OBJECTIVE. Copy the listing below from the line containing "Where should I click to: Open" through the line containing "pyautogui.click(x=622, y=142)", requests included. Raise every click coordinate in the answers by 107.

^^^^^^^^^^^^^^^^

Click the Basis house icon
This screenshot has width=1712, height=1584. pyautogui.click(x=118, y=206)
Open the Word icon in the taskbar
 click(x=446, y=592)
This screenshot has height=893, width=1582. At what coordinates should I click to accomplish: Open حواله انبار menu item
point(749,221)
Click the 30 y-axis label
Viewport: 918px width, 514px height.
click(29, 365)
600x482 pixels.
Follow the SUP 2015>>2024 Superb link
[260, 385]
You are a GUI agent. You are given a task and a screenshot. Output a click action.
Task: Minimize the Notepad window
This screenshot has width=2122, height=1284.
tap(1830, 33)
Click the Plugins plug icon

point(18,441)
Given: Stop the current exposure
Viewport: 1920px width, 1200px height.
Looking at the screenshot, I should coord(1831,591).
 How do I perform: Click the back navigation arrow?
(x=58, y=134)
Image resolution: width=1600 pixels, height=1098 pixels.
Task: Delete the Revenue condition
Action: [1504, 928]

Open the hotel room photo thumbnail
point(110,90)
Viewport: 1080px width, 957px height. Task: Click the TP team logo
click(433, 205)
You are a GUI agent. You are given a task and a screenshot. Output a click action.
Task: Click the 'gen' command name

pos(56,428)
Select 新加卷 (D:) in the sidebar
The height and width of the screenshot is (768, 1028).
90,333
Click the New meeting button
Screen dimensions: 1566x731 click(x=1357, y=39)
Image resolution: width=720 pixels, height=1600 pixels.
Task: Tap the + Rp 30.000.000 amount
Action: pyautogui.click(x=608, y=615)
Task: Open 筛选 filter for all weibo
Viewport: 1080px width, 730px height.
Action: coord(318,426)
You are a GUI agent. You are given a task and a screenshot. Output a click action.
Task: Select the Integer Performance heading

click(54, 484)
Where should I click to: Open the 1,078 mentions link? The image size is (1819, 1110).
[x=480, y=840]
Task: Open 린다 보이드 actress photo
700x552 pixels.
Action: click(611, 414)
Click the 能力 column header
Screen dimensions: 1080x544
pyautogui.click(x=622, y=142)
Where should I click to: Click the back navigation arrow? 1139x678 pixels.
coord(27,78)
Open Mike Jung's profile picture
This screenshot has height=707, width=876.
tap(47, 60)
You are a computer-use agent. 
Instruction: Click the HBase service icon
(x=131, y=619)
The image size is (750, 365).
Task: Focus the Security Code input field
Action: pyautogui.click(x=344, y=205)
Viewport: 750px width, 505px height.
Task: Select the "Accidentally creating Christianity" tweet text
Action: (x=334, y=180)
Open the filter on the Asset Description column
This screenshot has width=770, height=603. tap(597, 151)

^^^^^^^^^^^^^^^^

RESPONSE TO THE EXERCISE.
Where should I click to: Open the 1,078 mentions link? The image size is (1819, 1110).
[x=587, y=947]
Task: Open 린다 보이드 actress photo
700x552 pixels.
Action: click(718, 521)
Click the 能力 column header
Screen dimensions: 1080x544
pyautogui.click(x=729, y=249)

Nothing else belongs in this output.